Portovenere or Cinque Terre: where to stay and what to visit while on vacation in Liguria’s Riviera di Levante? It’s a question that many travelers ask themselves, especially those who are eager to strike a balance between visiting iconic attractions and enjoying slow travel. If you want to travel to the eastern part of the Italian Riviera and are considering where to stay, this article might help you in your decision-making process.
At the beginning of the year, CNN included Cinque Terre in its article called “12 destinations travelers might want to avoid in 2018”. It explains that the five villages drew a massive 2.5 million visitors in 2015, leading authorities to pledge a tourist cap that was never put in place. Indeed, the concerns about mass tourism are real, especially for an area that is part of a protected nature park. Joe Minihane, travel writer for CNN Travel, Lonely Planet and Independent Travel, ends the article with an alternative to Cinque Terre: “Head south to the gorgeous town of Portovenere. With no rail access, it is less enamored by tourists and is all the better for it.”

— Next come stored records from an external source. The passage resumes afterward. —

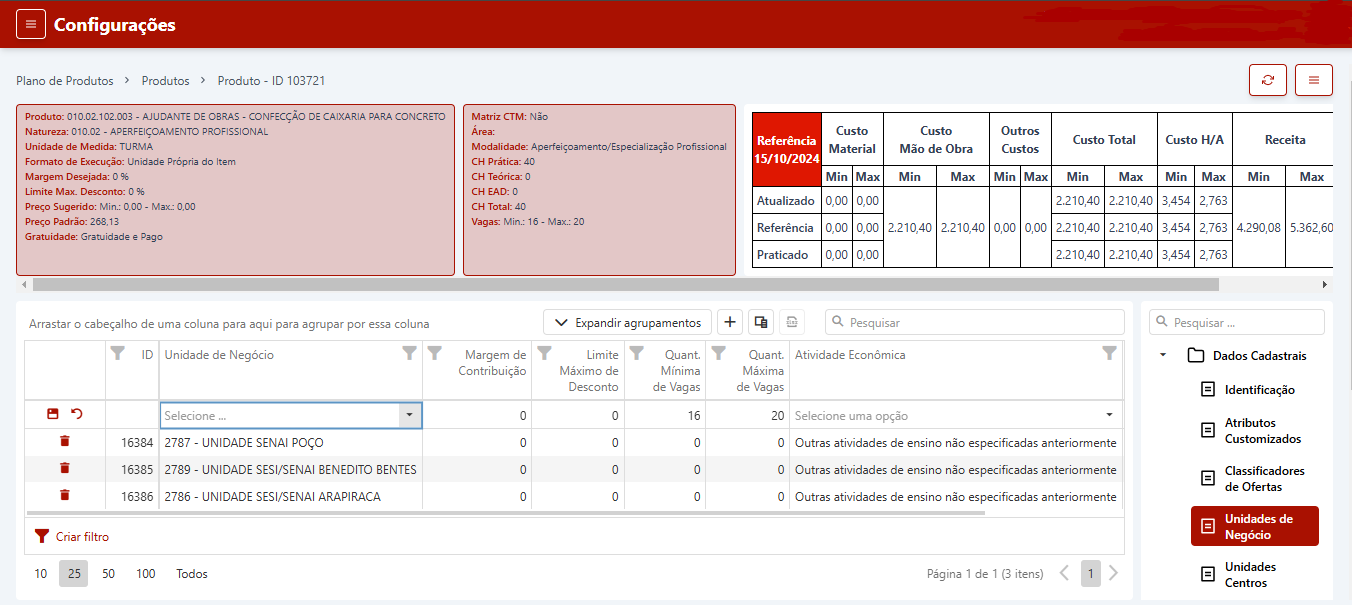This screenshot has height=605, width=1352.
Task: Open filter for the ID column
Action: click(x=118, y=353)
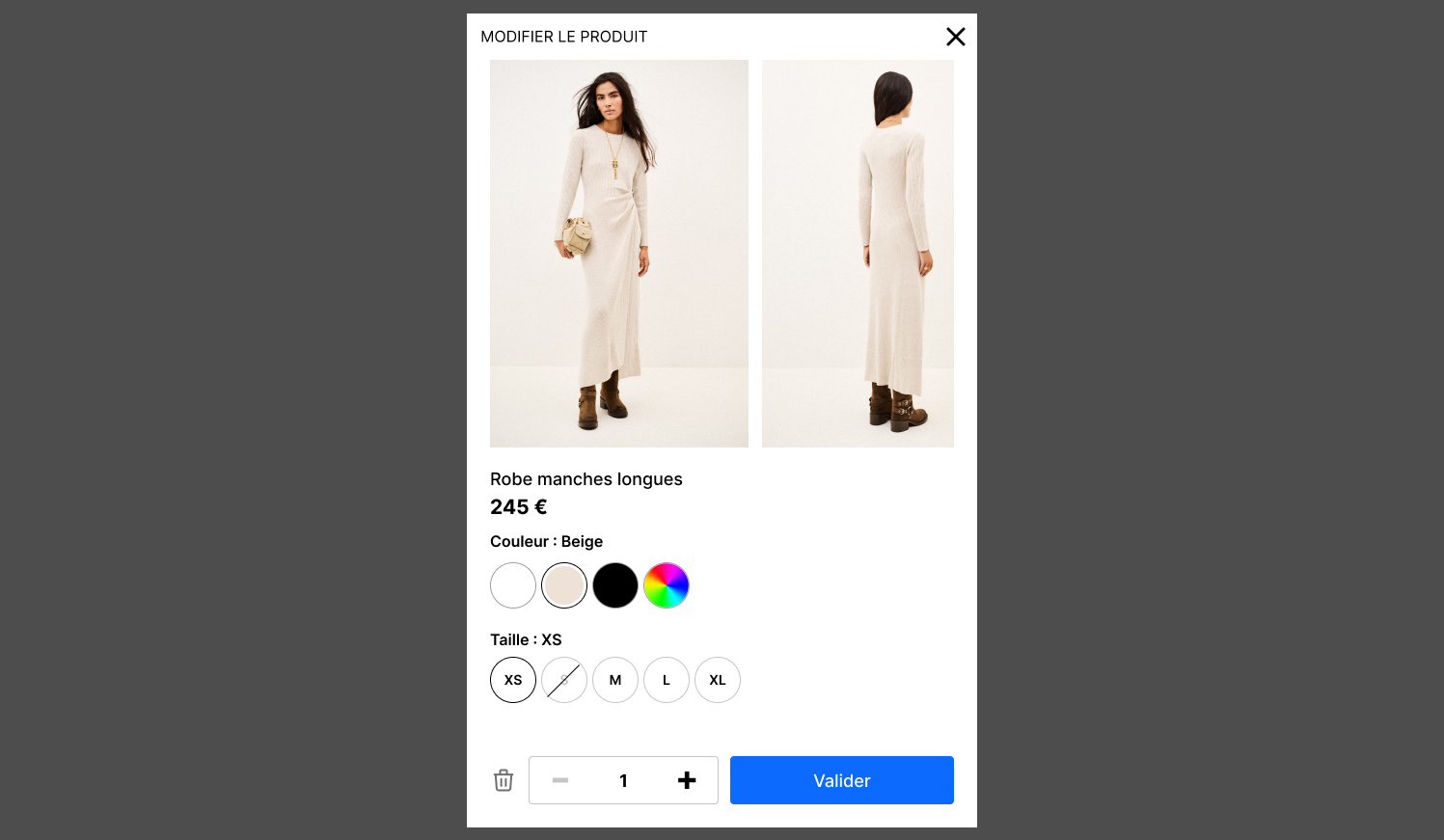Pick the multicolor rainbow swatch
The image size is (1444, 840).
point(667,585)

Traveler Experiences and Opinions
As the famous and respected Fodors Travel Guide explains, “the colorful facades and pedestrian-only calata (promenade) make Portovenere the quintessential Ligurian seaside village; it’s often referred to as the sixth town of the Cinque Terre, but it has half the crowds.”
This claim about Portovenere being just as wonderful as Cinque Terre, if not even more surprising, is made by many passionate travelers. For example, on the Slow Talk forum there is thread called “One Day: Portovenere or Cinque Terre”. The discussion starts with a user asking whether it is better to focus on 5 Terre or Portovenere for a one-day cruise in the Italian Riviera. All answers point to the lesser-known village:
“Honestly, I would concentrate on Portovenere. It is at least as interesting and beautiful as any of the 5 Terre towns. You can also take the ferry across to Palmaria island.”
“I would suggest a leisurely day in Portovenere […] A walk to the Doria Castle or San Pietro Church. Shopping along the Via Capellini or just wandering can take up a good portion of the day.”
“I LOVE Portovenere and could easily spend a day there—as we have several times.”
A delicate balance
The famous beauty of Riomaggiore, Manarola, Vernazza, Corniglia and Monterosso, has made these towns a “bucket-list” destination. It is understandable that tourists want to visit Cinque Terre: if possible they should not miss the chance to see such a unique and famous territory.
But something that is desirable is a bit more sensitivity and sustainability when it comes to travel, as Virginia Stuart-Taylor from The Well-Travelled Postcard explains. Too much mass tourism can end up destroying the unique places that we love to visit. It can also put a terrible strain on locals, who are unable to enjoy their villages due to the multitudes of tourists posing for photos in front of their homes or being rowdy in the streets. Yet, not visiting some places anymore would be disastrous for the communities that do depend on tourism income. And we would stop enjoying the positive aspects from intercultural experiences through tourism.
Though there is no definitive solution, there are some small yet big steps that can be taken in order to make travel more sustainable in Cinque Terre. For example, going off in discovery of nearby hidden gems that are still little known, such as Portovenere, Levanto or Lerici – and choosing these alternative villages for your hotel stay (read our tips for “48 Hours in Portovenere and Cinque Terre“). Another tip for Slow Travel is to plan a vacation in the off-peak season, for example between March and May, or between September and early November. Hotel rates and airfares are cheaper than in summer, and there are less tourists meaning that you can take your time when walking around, deal with less queues, and experience the local lifestyle in a more authentic way.
What about you? Would you choose Portovenere or Cinque Terre for your next stay in the Gulf of Poets?